------ Supplied data
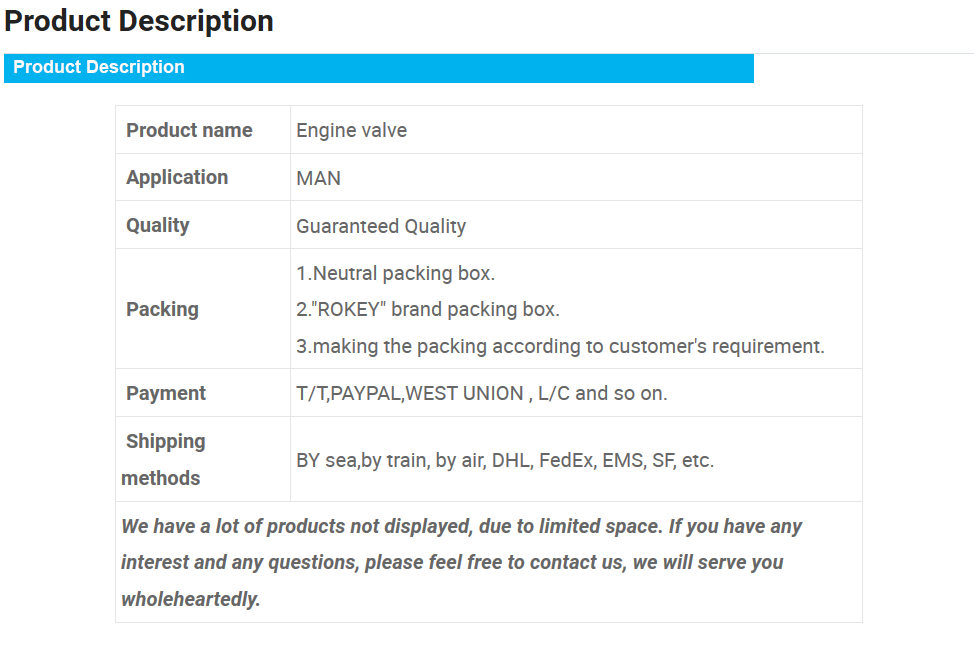977x645 pixels.
Task: Select the "Packing" row label
Action: pyautogui.click(x=162, y=309)
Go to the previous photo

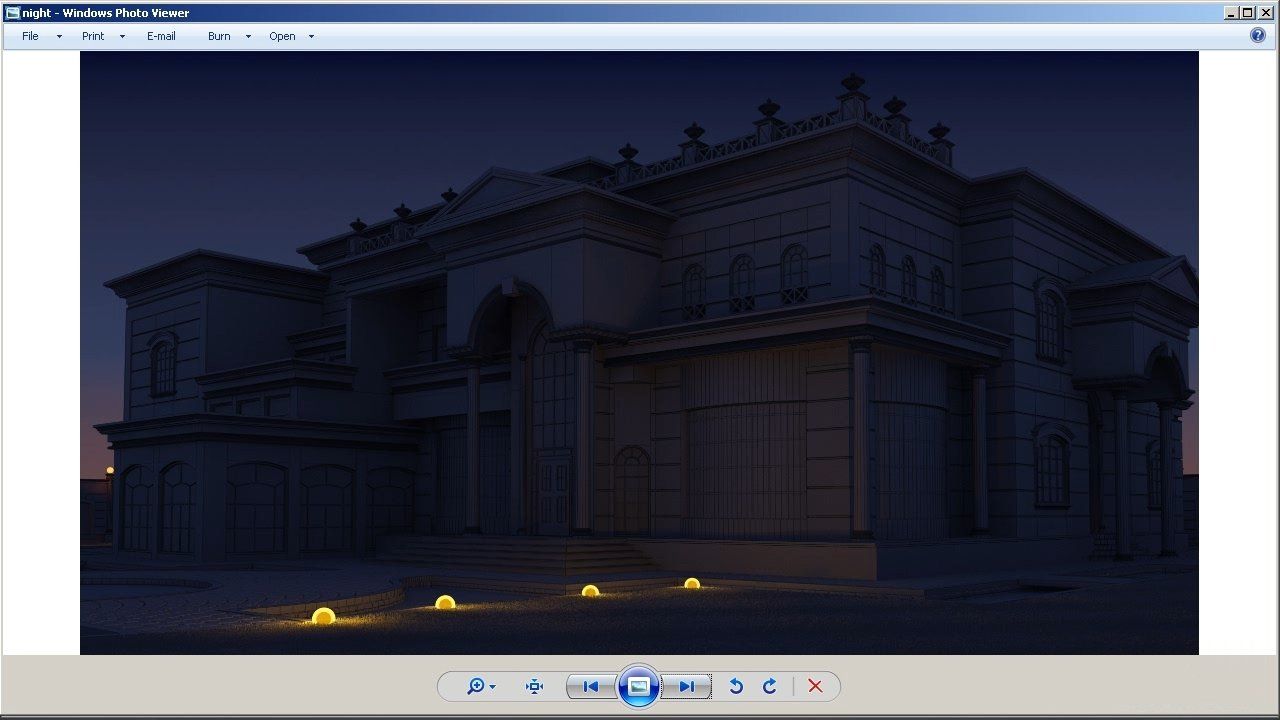(x=591, y=686)
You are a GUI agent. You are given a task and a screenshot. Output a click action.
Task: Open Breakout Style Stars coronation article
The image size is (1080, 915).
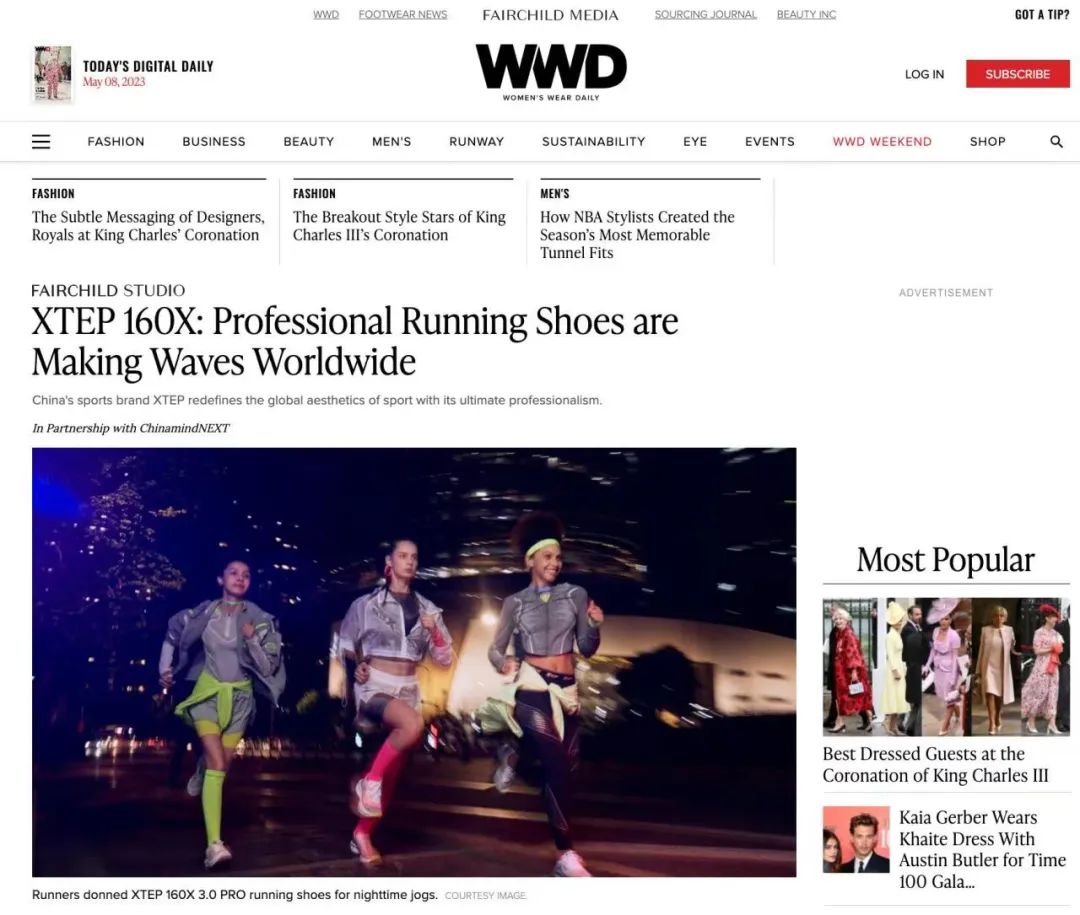point(399,226)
------------
- [Brief]:
The answer must be an exact transcription of the lines from the one holding "You are a GUI" to the last line of the entries above, with no pictures and nothing else.

- [Worked solution]:
You are a GUI agent. You are given a task and a screenshot. Output a click action.
Task: Open Breakout Style Stars coronation article
The image size is (1080, 915).
point(399,226)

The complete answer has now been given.